--- Collected data ---
BEGIN
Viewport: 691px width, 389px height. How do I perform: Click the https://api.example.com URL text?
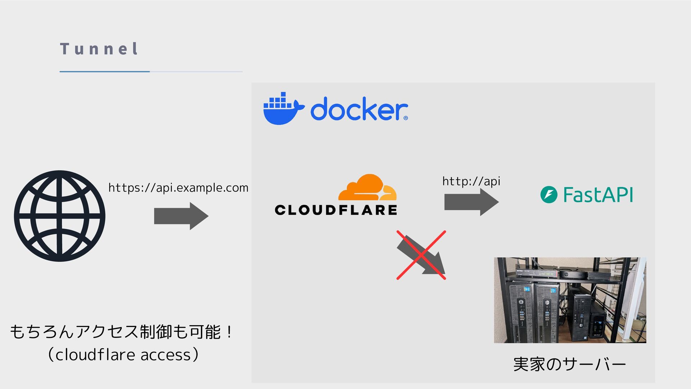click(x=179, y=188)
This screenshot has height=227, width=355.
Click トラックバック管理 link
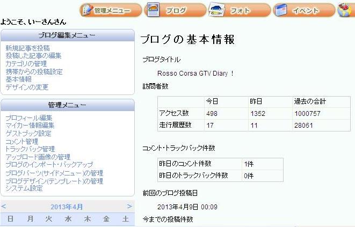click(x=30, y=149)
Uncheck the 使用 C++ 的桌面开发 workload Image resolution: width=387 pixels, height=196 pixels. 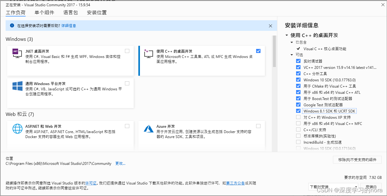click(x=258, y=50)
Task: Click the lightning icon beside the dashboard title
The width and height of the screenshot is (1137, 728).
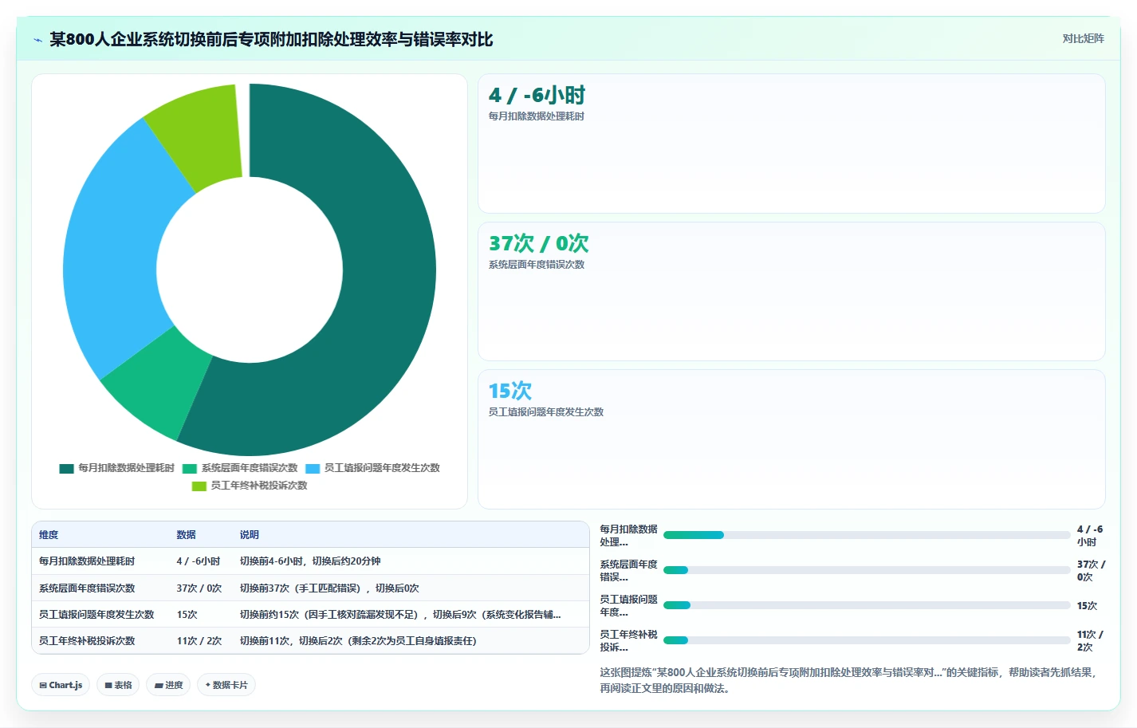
END
BEGIN
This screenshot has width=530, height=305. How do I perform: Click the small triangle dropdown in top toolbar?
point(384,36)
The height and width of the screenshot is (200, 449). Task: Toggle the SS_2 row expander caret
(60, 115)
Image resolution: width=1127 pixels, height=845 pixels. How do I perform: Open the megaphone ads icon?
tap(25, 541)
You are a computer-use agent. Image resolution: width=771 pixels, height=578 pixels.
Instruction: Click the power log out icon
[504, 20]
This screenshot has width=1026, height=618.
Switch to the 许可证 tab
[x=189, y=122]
END
--- Exercise ---
In the entries above, find the line holding "Task: Click the" and the line holding "The width and"; print both of them and every line between, exactly, and nothing else.

--- Written solution ---
Task: Click the lightning icon beside the dashboard title
The width and height of the screenshot is (1137, 728).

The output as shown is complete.